If I'm not mistaken, I believe he may have used one of the TCSS trim rings in place of the Obi "cubes". Also, his switches tend to be sort of a signature of his. Also, just FYI - getting that "ring" of LEDs wired up and functioning will be 1) a bit of a PITA and 2) very difficult to have functional without a Crystal Focus board.

Looks like you're on the right track so far though,
-C
 

DARTH SABER

Master Member
I probably wouldnt go with fine sandpaper to knock back the Aluminum Black weathering. I would suggest steel wool.
Sandpaper tends to leave a scraped texture that looks like intentional weathering. Steel wool has a more natural feel. At least thats my preference.
 

Jedifather

Sr Member
RPF PREMIUM MEMBER
VERY nice. Great job. I love how it has the look of various "found" parts/pieces, like a jedi would build a saber from,as oppossed to a symmetrical "machined" look.
 

alessandra

Member
I just want to point out that the original pictures in the post are NOT of a saber that I built. I don't want to steal credit for someone else's work. The pictures in the first post are the inspiration for the saber I want to make, which admittedly will be very similar, because yes, they did do an amazing job on that saber. It also has a CF5 and all the bells and whistles so it was going for $1500. I can do it cheaper myself, even with the CF5, so I decided to replicate it with a few of my own customizations.

Sorry if that wasn't clear.

Also, I ran across this - a Makoto any-color lightsaber blade. It uses three 5-level rotary knobs to control three modulated LEDs (RGB) to create any color. I am now sort of obsessed with this idea.

http://www.youtube.com/watch?v=Ud_iBHXX8Qg





Now if only I could cram the Makoto parts from this saber into the Madcow hilt...I really need to learn how to do more complex wiring...because that would be my dream lightsaber.

I'm already thinking - this is a huge project and I have no idea how to do it - but...

Option #1: I would use similar brass buttons to the original Madcow hilt on the bottom of the blade emitter rather than three rotary knobs.
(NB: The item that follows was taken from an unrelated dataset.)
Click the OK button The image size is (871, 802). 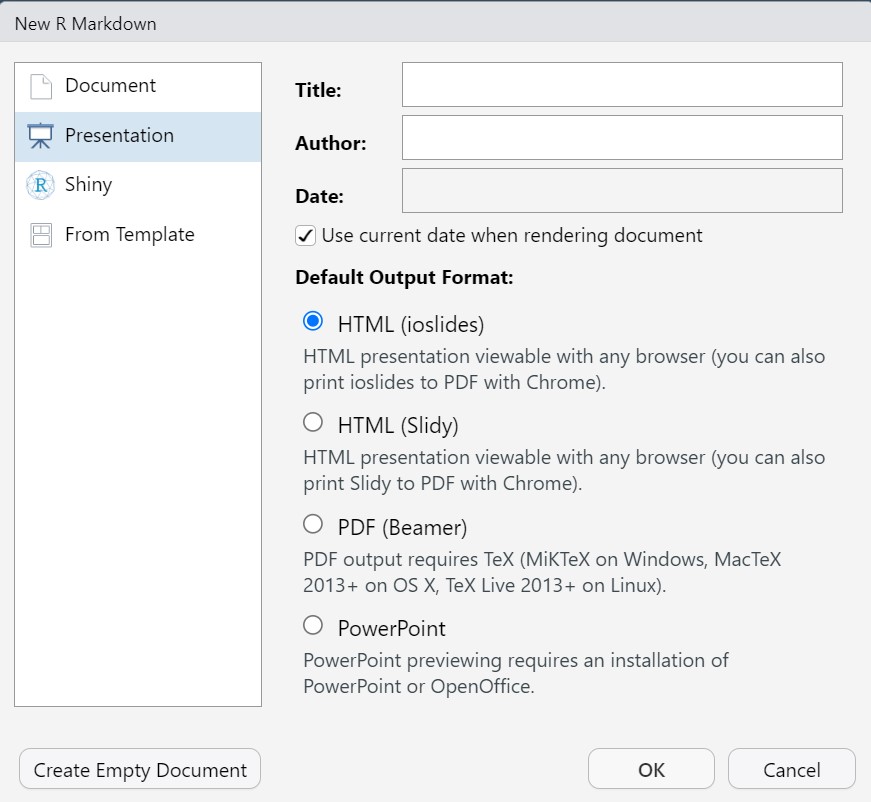click(x=651, y=769)
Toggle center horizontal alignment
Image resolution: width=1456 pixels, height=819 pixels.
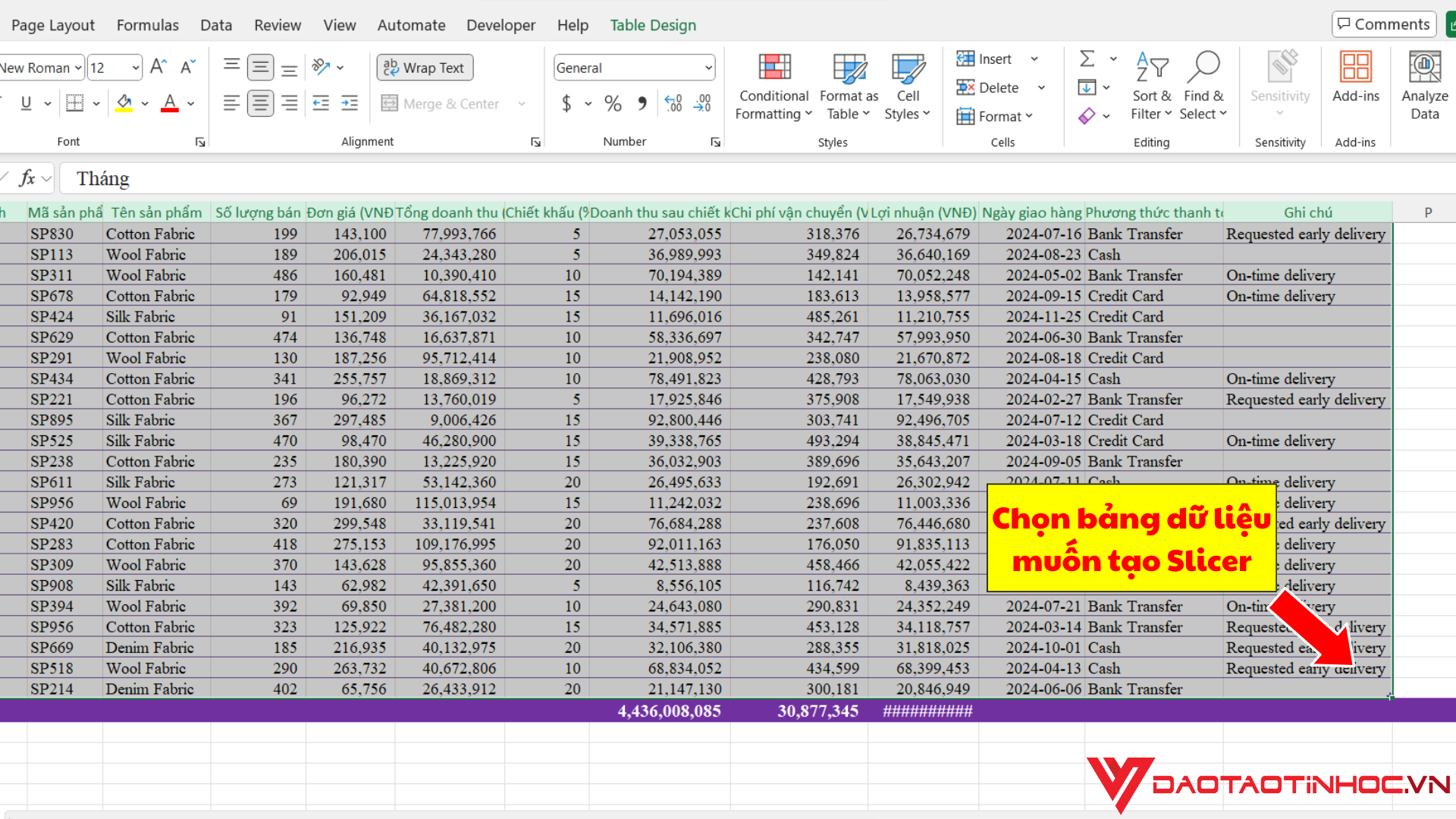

Three brass buttons total - one for red, one for green, and one for blue. One press would cycle through an intensity, for a total of five levels. 1-2-3-4-5-1...etc.... Eeeeeee!

Option #2: I would use a LedEngin 10W RGBA LED emitter with a 15-rotary switch version with a LedEngin 10W RGBA, like Matt Thorn's (of FX-Sabers forums). Also, he was kind enough to provide a wiring diagram. When it comes right down to it, three RGB knobs is a neat idea, but having one 15 position knob might make the most sense. I've also seen people playing around with 40W LedEngin RGBA LEDs...though I think they require cooling fans?



http://www.fx-sabers.com/forum/index.php?topic=26488.0



First steps first, waiting on the Acerocket MHS-threaded TPM Obi-Wan pommel, which is probably the rarest part of this saber.